Maybe I’ll be able to think clearer when I have some food in me. I can’t just hide in here until Jule leaves. I’m pretty sure Angela would tell me that’d look even worse.
I comb my fingers through my hair and look down at my rumpled clothes, but it’s not as if he hasn’t already seen them.
That thought gives me pause. Last night I woke up in a panic, and he came. He came, even though I hadn’t made a sound, as far as I remember.
The monitoring sensor. His explanation, my first day here, comes back to me. It must have picked up my scattered heartbeat, my erratic breaths, all the symptoms of a panic attack that can look like physical distress. Good to know the sensor works as intended?
That doesn’t explain how he understood how to help me, though.

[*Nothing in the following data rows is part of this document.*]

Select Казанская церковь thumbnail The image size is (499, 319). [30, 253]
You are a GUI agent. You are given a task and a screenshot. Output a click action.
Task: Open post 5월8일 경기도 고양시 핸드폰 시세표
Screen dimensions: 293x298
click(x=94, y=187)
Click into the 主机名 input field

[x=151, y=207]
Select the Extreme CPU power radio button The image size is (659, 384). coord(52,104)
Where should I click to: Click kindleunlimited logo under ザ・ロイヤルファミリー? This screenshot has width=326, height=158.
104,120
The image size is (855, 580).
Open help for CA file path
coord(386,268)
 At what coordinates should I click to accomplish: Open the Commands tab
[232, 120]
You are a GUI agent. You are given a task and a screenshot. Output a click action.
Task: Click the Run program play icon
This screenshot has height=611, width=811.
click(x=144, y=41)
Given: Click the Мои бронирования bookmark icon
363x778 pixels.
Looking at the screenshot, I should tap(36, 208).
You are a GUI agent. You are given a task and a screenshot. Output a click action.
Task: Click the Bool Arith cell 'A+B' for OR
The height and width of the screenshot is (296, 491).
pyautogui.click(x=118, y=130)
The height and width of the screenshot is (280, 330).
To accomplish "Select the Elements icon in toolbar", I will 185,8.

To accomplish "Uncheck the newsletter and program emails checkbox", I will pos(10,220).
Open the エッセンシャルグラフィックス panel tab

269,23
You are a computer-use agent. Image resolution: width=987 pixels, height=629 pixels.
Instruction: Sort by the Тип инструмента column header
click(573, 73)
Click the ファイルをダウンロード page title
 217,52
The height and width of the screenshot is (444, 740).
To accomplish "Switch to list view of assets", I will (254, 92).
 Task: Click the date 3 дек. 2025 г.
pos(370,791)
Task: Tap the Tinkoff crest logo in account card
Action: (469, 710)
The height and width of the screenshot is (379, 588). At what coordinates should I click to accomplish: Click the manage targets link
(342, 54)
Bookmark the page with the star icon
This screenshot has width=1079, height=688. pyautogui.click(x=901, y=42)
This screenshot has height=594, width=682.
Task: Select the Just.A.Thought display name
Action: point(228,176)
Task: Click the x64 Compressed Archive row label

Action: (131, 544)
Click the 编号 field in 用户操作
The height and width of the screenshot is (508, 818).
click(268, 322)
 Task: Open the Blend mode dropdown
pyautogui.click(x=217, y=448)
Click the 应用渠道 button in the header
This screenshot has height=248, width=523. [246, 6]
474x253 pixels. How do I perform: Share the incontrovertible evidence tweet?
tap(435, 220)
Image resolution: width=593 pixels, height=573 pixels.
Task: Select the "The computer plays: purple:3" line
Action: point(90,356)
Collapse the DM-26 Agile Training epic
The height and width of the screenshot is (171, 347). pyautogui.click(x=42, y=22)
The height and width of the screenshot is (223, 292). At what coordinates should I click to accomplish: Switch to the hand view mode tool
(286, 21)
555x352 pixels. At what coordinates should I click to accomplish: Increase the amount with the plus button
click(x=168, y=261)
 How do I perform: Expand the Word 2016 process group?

I step out cautiously. Jule is standing by the cabinets, the table already raised, the square orange packet that tastes vaguely like sausages wrapped in buttered toast, if the sausages were greaseless and the toast made of a cardboard compound, warming by my usual spot. I guess he’s noticed that one’s my favorite, as Kemyate breakfasts go.
He’s put on a shirt. I kind of wish he hadn’t, and then chide myself for wishing that.
“How did you know?” I ask, as soon as he turns around. “Last night. That I was . . .” Freaking out. Falling apart. There aren’t any words for it that I want to use. “You weren’t confused. You knew what to say.”
Jule rubs the back of his neck. “Win told us how your sensitivity to the shifts works and how they, and the Traveling, could affect you. I was there when he went over with Isis and Britta how to help you if you had a . . . reaction. That you need to focus on something concrete, something that matters to you. And it’s pretty obvious what you think’s most important.”